ROS disrupt mitochondrial function and play a significant role in oocyte maturation26. Moreover, porcine oocytes have a higher lipid content than those of other species and are highly sensitive to ROS-induced damage27. Our results show that decreased autophagy induces excessive ROS generation in porcine oocytes. A previous study showed that sustained exposure to ROS induces mitochondrial damage28 and prevents the development of embryos cultured in vitro29. It is widely accepted that autophagy is crucial for the removal of damaged mitochondria. ROS generated by damaged mitochondria may induce mitophagy, which in turn eliminates the damaged organelles, leading to decreased levels of ROS. Autophagic regulation is associated with apoptosis induction and involves DNA damage. Recent studies indicate that autophagy-induced apoptosis is regulated by a ROS-associated mitochondrial pathway30. These findings prompted us to investigate the effects of autophagy on DNA damage and apoptosis in porcine oocytes. Our results show that inhibition of autophagy induces the accumulation of DNA damage in porcine oocytes, as determined by analysis of γH2A.X levels, a common biomarker of cellular responses used for monitoring DNA damage and repair, and comet assays31,32,33. Thus, inhibition of autophagy may arrest porcine oocyte maturation by increasing the accumulation of DNA damage. Apoptosis is a complex process that may be induced by DNA damage in oocytes34. Our results suggest that autophagy inhibition increases the incidence of early apoptosis. As both DNA damage and early apoptosis affect oocyte meiotic maturation35,36, these are potential mechanisms through which autophagic inhibition affects porcine oocyte meiotic maturation and blocks their further development.

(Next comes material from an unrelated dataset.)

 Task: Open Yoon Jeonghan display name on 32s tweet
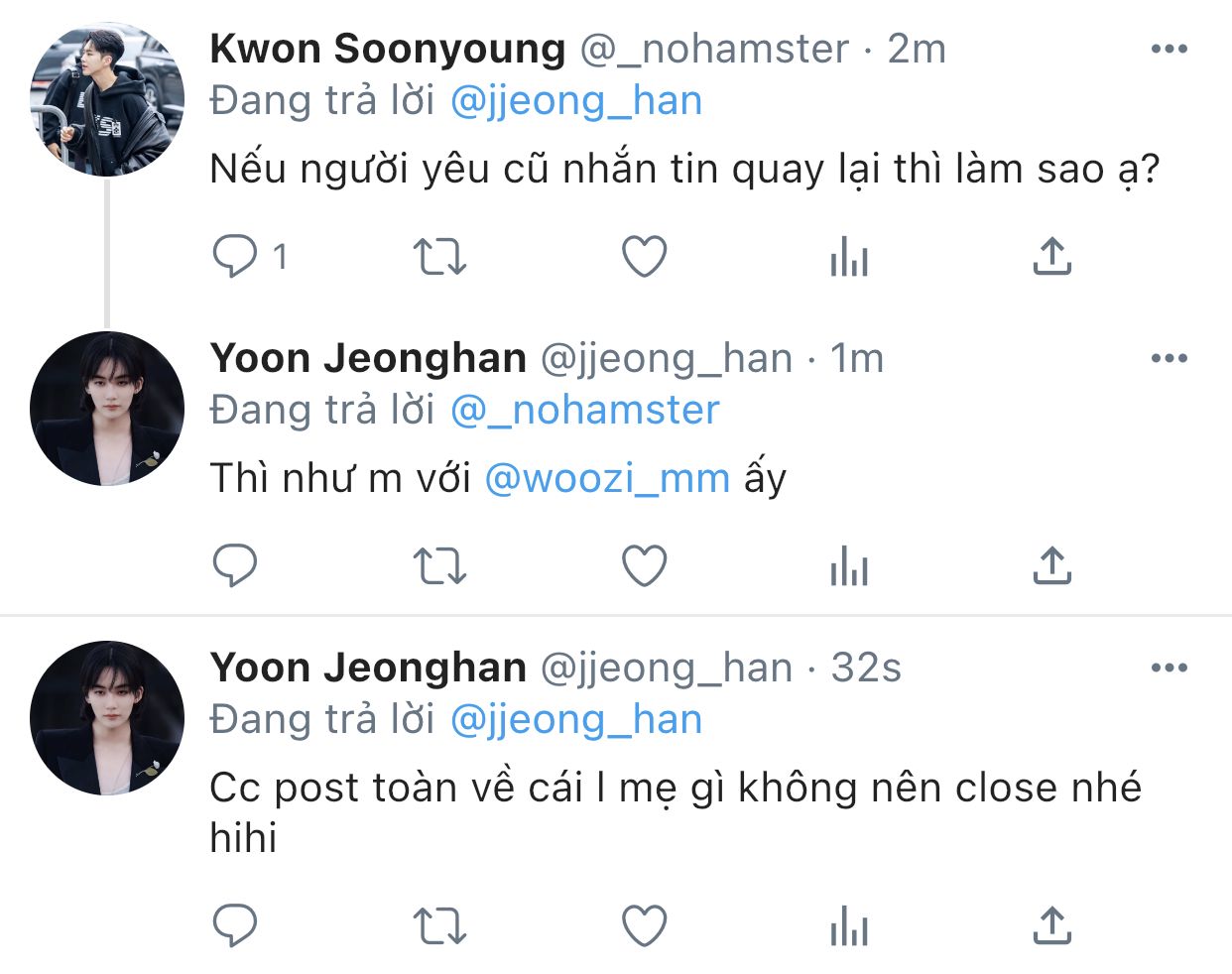(368, 668)
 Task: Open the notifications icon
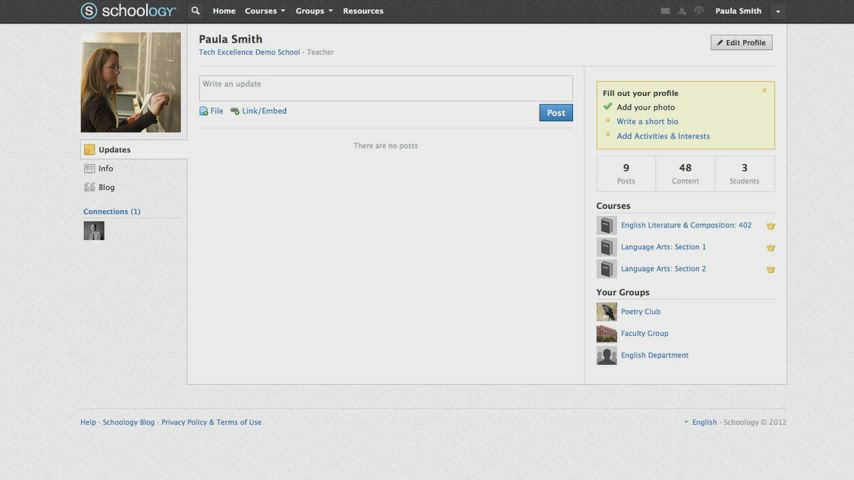698,11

Both nuclear maturation and cytoplasmic maturation are important for development potential of oocytes after fertilization or activation. Compared to nuclear maturation, cytoplasmic maturation is a complicated process that is regulated by mechanisms that are not well known. Taking consideration of the fact that the potential of nuclear matured oocytes to develop to blastocysts in autophagic inhibited groups was significantly damaged when compared to the control group, we suggest that the low developmental ability of the matured oocytes in treatment groups are probably due to the insufficient cytoplasmic maturation.

In conclusion, we demonstrate for the first time the involvement of autophagy in the maturation of porcine oocytes. Our results show that autophagic inhibition during porcine oocyte maturation exerts detrimental effects on polar body extrusion. Inhibition of autophagy not only induced DNA damage and apoptosis in porcine in vitro matured oocytes, but also disrupted oocyte mitochondrial membrane potential, thus affecting the embryonic developmental potential of porcine oocytes. Our findings suggest that autophagy is important for the in vitro maturation of oocytes and further development of porcine embryos.